Hobbs was assured by Saudi government officials that was not going to be the case. They would not be forced out of their homelands, but possibly in one or two isolated cases: a single household or two households would be bought out and asked to move elsewhere, but they’d be compensated for that.

“So that’s part of the work I did, too,” Hobbs says. “Was to try to build in those assurances and guarantees that their life wouldn’t be impacted so hard.”

He says the Bedouin are excited and nervous, just like everyone else in Saudi Arabia. The country is in a state of change. No one can tell fully what is in their future. “But I didn’t meet Bedouin who said, ‘go away, go away. We don’t want to hear anything about this,” Hobbs says.

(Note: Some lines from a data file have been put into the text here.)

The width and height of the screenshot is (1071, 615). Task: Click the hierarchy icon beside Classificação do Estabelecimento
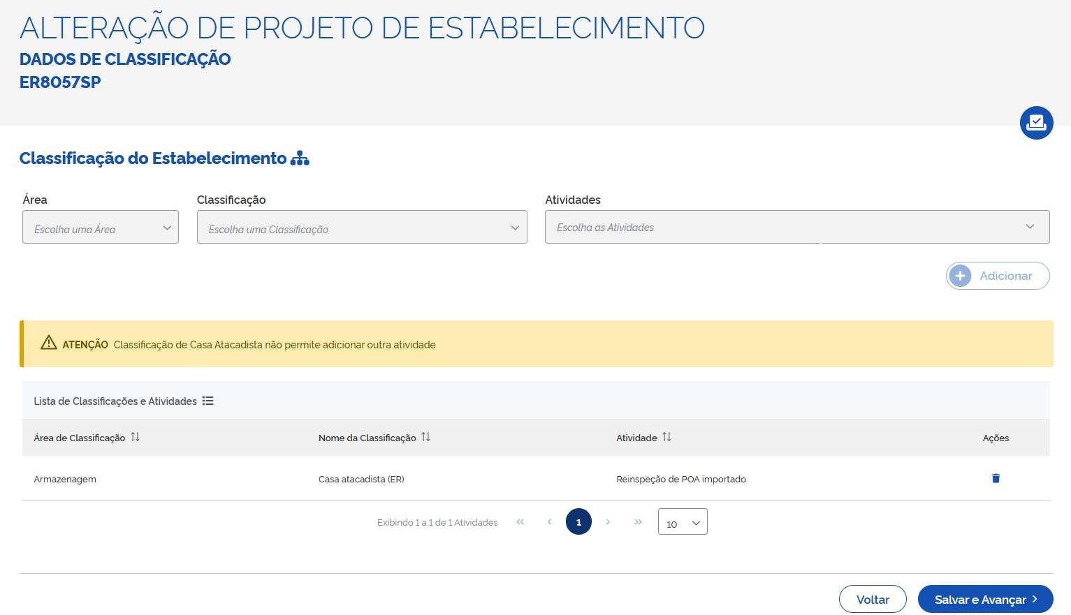click(300, 158)
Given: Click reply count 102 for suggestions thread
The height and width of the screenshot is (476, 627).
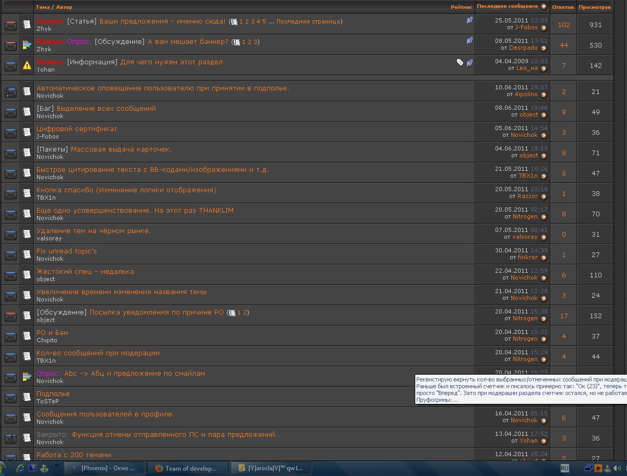Looking at the screenshot, I should [563, 25].
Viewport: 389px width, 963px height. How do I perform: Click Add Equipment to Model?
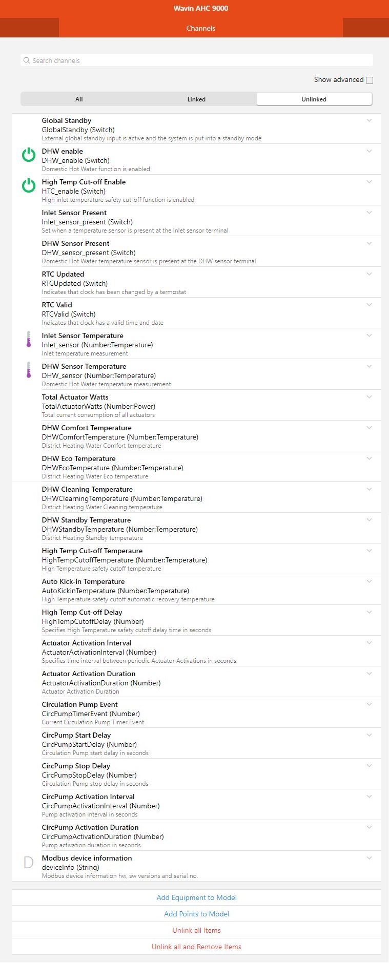pos(197,897)
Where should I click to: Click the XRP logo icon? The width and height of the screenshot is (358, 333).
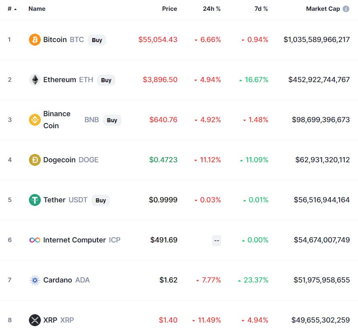tap(35, 320)
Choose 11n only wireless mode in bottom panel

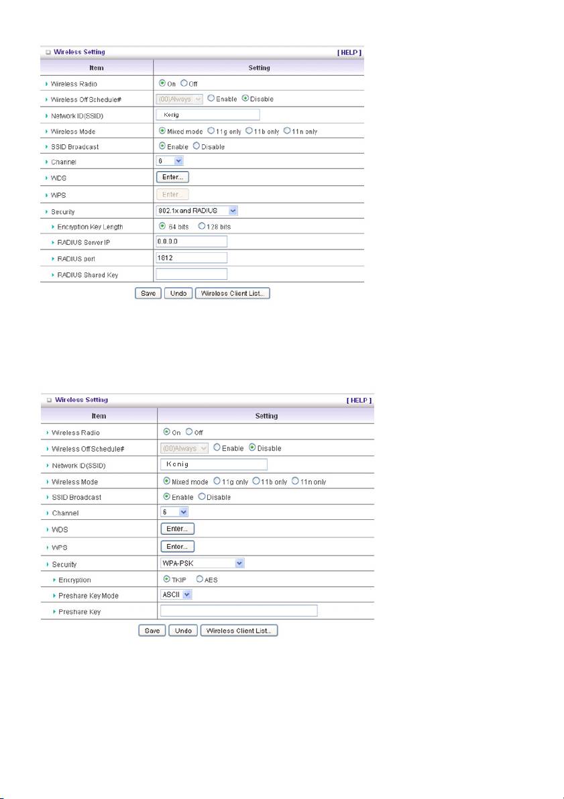click(296, 482)
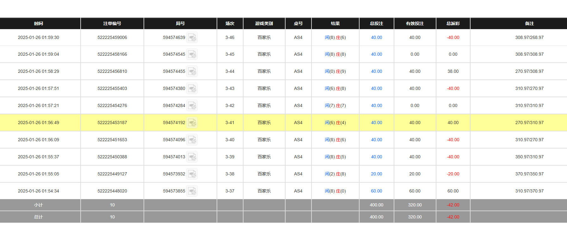
Task: Open the replay icon for round 594574455
Action: [x=192, y=72]
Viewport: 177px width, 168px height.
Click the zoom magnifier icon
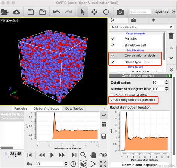pos(83,155)
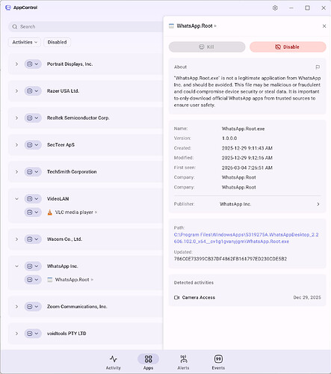
Task: Toggle block control for Razer USA Ltd.
Action: pos(33,91)
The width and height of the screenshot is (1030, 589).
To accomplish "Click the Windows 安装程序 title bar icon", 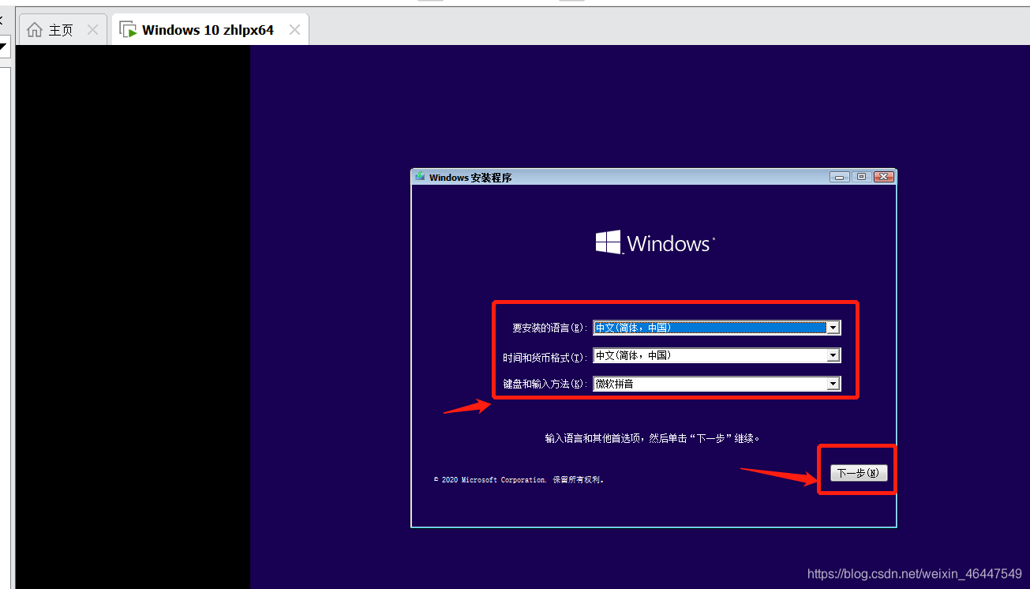I will [419, 177].
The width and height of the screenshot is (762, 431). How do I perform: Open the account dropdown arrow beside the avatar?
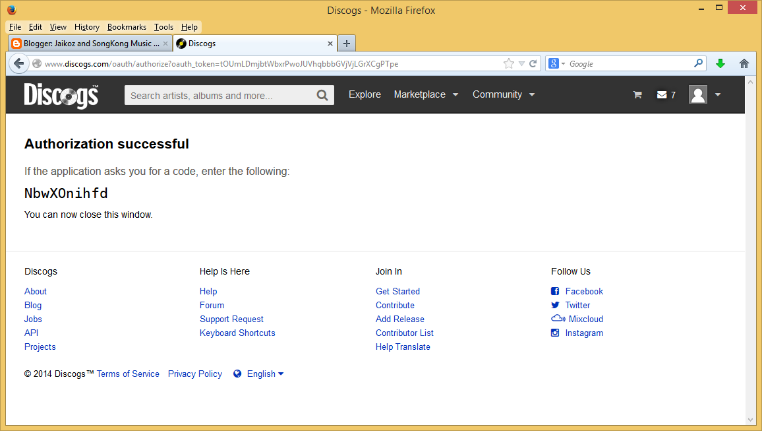coord(718,94)
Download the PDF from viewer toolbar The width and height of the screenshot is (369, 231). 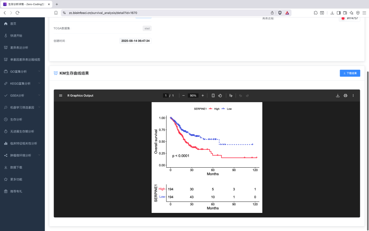pos(338,95)
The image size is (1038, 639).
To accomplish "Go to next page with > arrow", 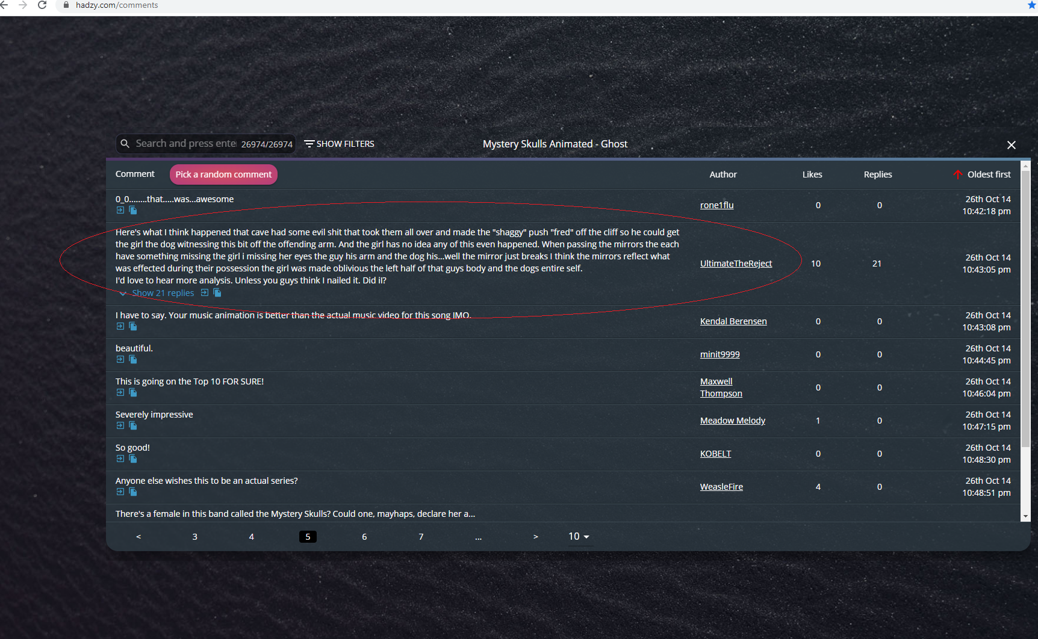I will [535, 537].
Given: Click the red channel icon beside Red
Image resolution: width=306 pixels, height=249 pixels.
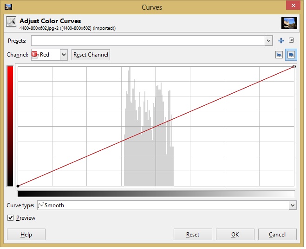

“Before I left on the second visit, I wrote recommendations and at the top of the list is that anybody from the company who goes out into the traditional tribal areas needs to call this phone number of the sheikh, the head man of the tribe who lives in a village along the coast and as a courtesy say, today or tomorrow or in two days, we are going to be in such and such an area doing our surveys for whatever they are doing with the project. It’s just common courtesy and it will prevent the kinds of clashes that would otherwise come up.”

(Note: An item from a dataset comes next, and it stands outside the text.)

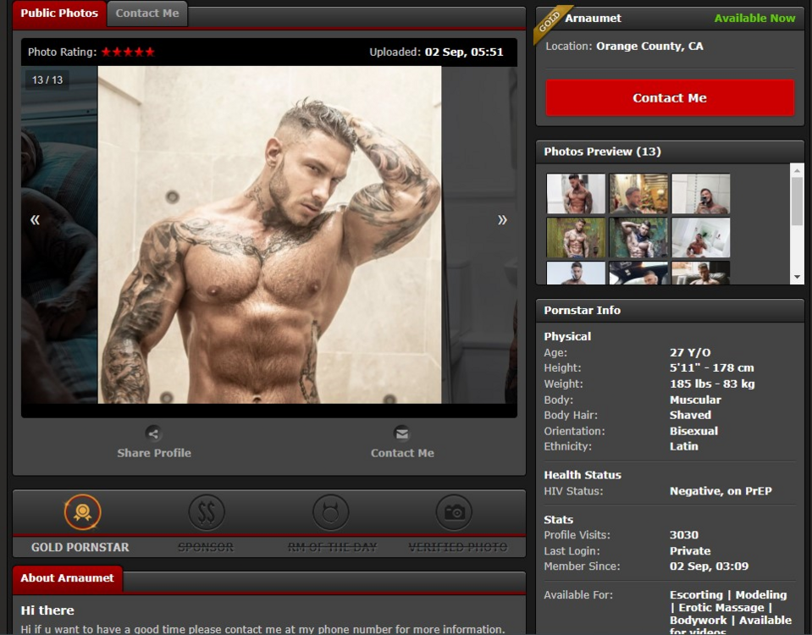The width and height of the screenshot is (812, 635).
Task: Open the middle thumbnail in second preview row
Action: 638,238
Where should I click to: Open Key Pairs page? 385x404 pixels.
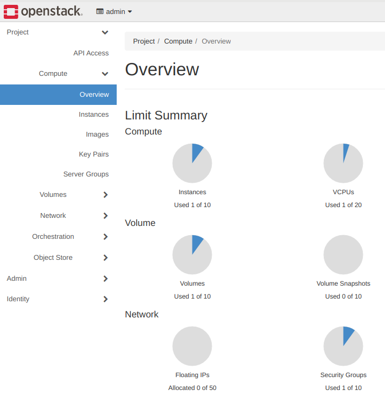94,154
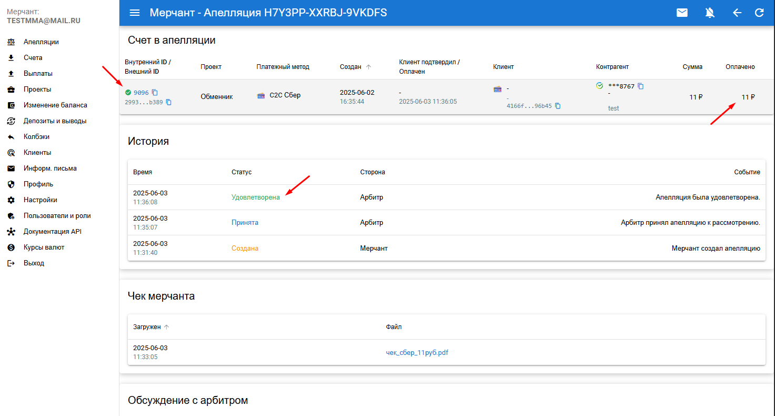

And as for Hobbs, working with the Bedouin is his journey, his passion, what makes him happy. “I’ve been teaching at MU for more than 30 years and all my students learned about the Bedouin,” he says. “The stuff I did in the deserts and elsewhere in the Middle East. Teaching Geography of the Middle East is always a joy to me because a lot of it is personal accounts, photos, and videos of not only those people, but of historic things I witnessed, like when the Shah of Iran died -- I was taking pictures in the funeral procession through Cairo. I was there right before and right after Sadat was assassinated in 1981. And I went up to Lebanon during the Civil War of the ‘70s and learned how awful war is. I’ve met Palestinians and Israelis and teach their conflict from both perspectives. I’ve worked and lived and visited a lot of places in the Middle East, and shared experiences there with my wife Cindy and my Mom and other family members. I’ve done consulting in the United Arab Emirates on environmental planning and given papers just like all professors do at conferences — many in the Middle East and about the Middle East. That’s my main research area.

“And I owe it all to Saleh.”

Saleh was more than his mentor and guide. He was a friend he will remember always. In his article titled "MyBedouinWay-Fellow," published in Arab World Geographer in 2016, he wrote:

"What was Saleh like? Charismatic, for starters. Saleh was knowledgeable, and his own people sought him out for information. He was witty, humble, inventive, and loyal. He used his signature belly-laugh a lot, and he was funny: there was the “Mister Mustache” Saleh who wore sprigs of wormwood between his upper lip and his nose; the “Mister Lizard Face” Saleh who sported a fringe-toed lizard on his cheek; and then there was the time he placed a two-foot long adult dhabb (Uromastyx) lizard on top of his head and asked “Do you like my hat?” I cannot remember him angry, except when Subhi ‘Awad cut down and charcoaled a great acacia tree in Wadi Naggat. That was taboo.

"Saleh was generous. He practiced the hospitality Bedouin are famous for, but his kindness went far beyond that. He did not have to do anything for me. He could have said he was busy, instead of giving me 40 days of his life at a stretch ....

"Looking back, I wonder how much I offered Saleh. Certainly not much money – I gave him a nominal “tip” at the end of each trip. Nothing other than friendship can explain it."